### Task description
What you should output is the data below, unchanged in every character.
··· Provided data
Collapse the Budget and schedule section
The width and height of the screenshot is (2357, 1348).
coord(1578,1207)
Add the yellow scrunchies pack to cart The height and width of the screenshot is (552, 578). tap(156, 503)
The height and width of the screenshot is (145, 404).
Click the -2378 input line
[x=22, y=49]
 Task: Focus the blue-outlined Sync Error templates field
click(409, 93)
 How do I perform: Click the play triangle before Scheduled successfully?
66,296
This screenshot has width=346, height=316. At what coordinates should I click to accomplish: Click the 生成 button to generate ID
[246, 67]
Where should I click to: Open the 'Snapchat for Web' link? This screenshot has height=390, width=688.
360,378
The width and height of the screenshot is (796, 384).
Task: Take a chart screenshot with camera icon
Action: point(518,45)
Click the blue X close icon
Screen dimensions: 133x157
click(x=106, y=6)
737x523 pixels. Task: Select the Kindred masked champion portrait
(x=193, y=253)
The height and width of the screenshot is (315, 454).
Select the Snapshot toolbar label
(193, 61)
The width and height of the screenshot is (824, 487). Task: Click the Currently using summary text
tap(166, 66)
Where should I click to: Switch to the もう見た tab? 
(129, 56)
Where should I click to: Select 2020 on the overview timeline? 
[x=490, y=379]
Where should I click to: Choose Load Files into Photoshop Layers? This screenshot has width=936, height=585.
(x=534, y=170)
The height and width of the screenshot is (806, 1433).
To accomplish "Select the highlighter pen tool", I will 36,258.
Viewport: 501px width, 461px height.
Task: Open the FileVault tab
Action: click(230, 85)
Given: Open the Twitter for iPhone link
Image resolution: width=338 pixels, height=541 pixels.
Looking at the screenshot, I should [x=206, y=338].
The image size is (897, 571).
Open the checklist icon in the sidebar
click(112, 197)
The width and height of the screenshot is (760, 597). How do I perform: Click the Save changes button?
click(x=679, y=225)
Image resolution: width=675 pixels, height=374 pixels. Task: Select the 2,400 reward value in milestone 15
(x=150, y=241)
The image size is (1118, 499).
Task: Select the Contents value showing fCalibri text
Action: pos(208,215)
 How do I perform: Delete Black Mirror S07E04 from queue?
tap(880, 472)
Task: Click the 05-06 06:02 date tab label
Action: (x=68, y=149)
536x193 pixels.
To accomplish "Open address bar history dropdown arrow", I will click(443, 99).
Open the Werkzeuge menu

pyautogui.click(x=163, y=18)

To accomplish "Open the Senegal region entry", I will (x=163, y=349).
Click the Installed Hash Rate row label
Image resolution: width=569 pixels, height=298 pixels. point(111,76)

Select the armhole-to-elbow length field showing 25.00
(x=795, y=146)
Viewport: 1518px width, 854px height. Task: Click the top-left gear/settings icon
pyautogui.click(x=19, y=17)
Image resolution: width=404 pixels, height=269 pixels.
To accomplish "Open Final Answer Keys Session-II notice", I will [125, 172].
······
### Task output
Collapse the Budget and schedule section
The width and height of the screenshot is (2357, 1348).
coord(1578,1207)
Add the yellow scrunchies pack to cart The height and width of the screenshot is (552, 578). tap(156, 503)
The height and width of the screenshot is (145, 404).
Click the -2378 input line
[x=22, y=49]
 Task: Focus the blue-outlined Sync Error templates field
click(409, 93)
 How do I perform: Click the play triangle before Scheduled successfully?
66,296
This screenshot has width=346, height=316. At what coordinates should I click to accomplish: Click the 生成 button to generate ID
[246, 67]
Where should I click to: Open the 'Snapchat for Web' link? This screenshot has height=390, width=688.
360,378
The width and height of the screenshot is (796, 384).
Task: Take a chart screenshot with camera icon
Action: point(518,45)
Click the blue X close icon
Screen dimensions: 133x157
click(x=106, y=6)
737x523 pixels. Task: Select the Kindred masked champion portrait
(x=193, y=253)
The height and width of the screenshot is (315, 454).
Select the Snapshot toolbar label
(193, 61)
The width and height of the screenshot is (824, 487). Task: Click the Currently using summary text
tap(166, 66)
Where should I click to: Switch to the もう見た tab? 
(129, 56)
Where should I click to: Select 2020 on the overview timeline? 
[x=490, y=379]
Where should I click to: Choose Load Files into Photoshop Layers? This screenshot has width=936, height=585.
(x=534, y=170)
The height and width of the screenshot is (806, 1433).
To accomplish "Select the highlighter pen tool", I will 36,258.
Viewport: 501px width, 461px height.
Task: Open the FileVault tab
Action: click(230, 85)
Given: Open the Twitter for iPhone link
Image resolution: width=338 pixels, height=541 pixels.
Looking at the screenshot, I should [x=206, y=338].
The image size is (897, 571).
Open the checklist icon in the sidebar
click(112, 197)
The width and height of the screenshot is (760, 597). How do I perform: Click the Save changes button?
click(x=679, y=225)
Image resolution: width=675 pixels, height=374 pixels. Task: Select the 2,400 reward value in milestone 15
(x=150, y=241)
The image size is (1118, 499).
Task: Select the Contents value showing fCalibri text
Action: pos(208,215)
 How do I perform: Delete Black Mirror S07E04 from queue?
tap(880, 472)
Task: Click the 05-06 06:02 date tab label
Action: (x=68, y=149)
536x193 pixels.
To accomplish "Open address bar history dropdown arrow", I will click(443, 99).
Open the Werkzeuge menu

pyautogui.click(x=163, y=18)

To accomplish "Open the Senegal region entry", I will (x=163, y=349).
Click the Installed Hash Rate row label
Image resolution: width=569 pixels, height=298 pixels. point(111,76)

Select the armhole-to-elbow length field showing 25.00
(x=795, y=146)
Viewport: 1518px width, 854px height. Task: Click the top-left gear/settings icon
pyautogui.click(x=19, y=17)
Image resolution: width=404 pixels, height=269 pixels.
To accomplish "Open Final Answer Keys Session-II notice", I will [125, 172].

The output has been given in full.